Riggle’s estranged wife Tiffany is staying in the family’s large home with their two kids during the divorce. Riggle recently confronted her on $28,000 in emergency money that was missing from his home office and she denied taking it. He also says that he noticed that she was referencing privacy conversations with his girlfriend and others.
Riggle said that he decided to create a false flag operation by stating things that were untrue in his home to see if they were repeated in anonymous texts and emails that he was receiving. They were and he searched his home. He states that he found a surveillance device hidden in a smoke alarm and more than 10,000 videos on the camera’s memory. Those recordings allegedly include one of Tiffany installing the device as well as sitting on the floor and counting money that he claims was the missing $28,000.
First and foremost, this would be a whale of a defamation case, if any of this is false. He is alleging potentially criminal conduct that would constitute per se defamation under common law.
If true, the conduct would constitute both criminal and tort violations. Tiffany could argue that the money was still part of the joint assets of the marriage. However, if the money is linked to his business or clearly part of his sole estate or assets, it would obviously constitute a serious felony of theft.
The camera would certainly allow for a couple of torts. The first would depend on whether this information was made public to satisfy the element of the tort of public disclosure of embarrassing private facts:
652D Publicity Given to Private Life
One who gives publicity to a matter concerning the private life of another is subject to liability to the other for invasion of his privacy, if the matter publicized is of a kind that (a) would be highly offensive to a reasonable person, and (b) is not of legitimate concern to the public.
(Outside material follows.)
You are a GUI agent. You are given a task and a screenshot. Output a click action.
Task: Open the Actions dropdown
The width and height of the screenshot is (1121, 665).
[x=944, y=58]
There is little question about this being highly offensive to any reasonable person. Moreover, even though Riggle is a public figure, most courts are likely to question this as a matter of legitimate public interest in his discussions with his girlfriend.
The second tort is clearly established on these facts if proven true: inclusion upon seclusion.
Under the Second Restatement, citizens may sue for violations of the intrusion upon seclusion:
652B Intrusion Upon Seclusion
One who intentionally intrudes, physically or otherwise, upon the solitude or seclusion of another or his private affairs or concerns, is subject to liability to the other for invasion of his privacy, if the intrusion would be highly offensive to a reasonable person.
The house may be part of the joint estate but Riggle’s house was presumably understood as his secluded space and not open to his estranged wife. This seems likely given presence of his girlfriend. Riggle had an expectation of privacy and likely a right to exclude her from the space. This could be challenged, of course, if she had keys to the house, but she is accused of secreting surveilling and videotaping her estranged husband.
Again, the extensive surveillance would be highly offensive to a reasonable person. There is a division on such privacy torts among the states. Some states find a violation in the placement of a camera or other recording device even without anyone else seeing or viewing the plaintiff with the device. See e.g. Hamberger v. Eastman (N.H. 1964); Hernandez v. Hillsides, Inc. (Cal. 2009). Other states have taken the view that someone else must actually see, hear, or observe the plaintiff to state a claim for intrusion upon seclusion; in other words, there must be acquisition of information about the plaintiff.
In this case, Tiffany is accused of watching the videos since she allegedly made reference to private conversations in the home.
Of course, the commission of torts or criminal acts can have great bearing on divorce proceedings and custody decisions. Moreover, since you generally have two years to file a tort action, Riggle could possibly wait for the division of the estate to be finalized and then sue his former wife for some of the money back in the form of damages. Thus, her counsel may seek a waiver of such liability as part of a settlement agreement — resolving any and all claims of either party.
In order words, this case could cut across criminal and tort lines in a myriad of different ways. In the end, the divorce is likely to demonstrate Henny Youngman’s point that “you know why divorces are so expensive? Because they’re worth it.”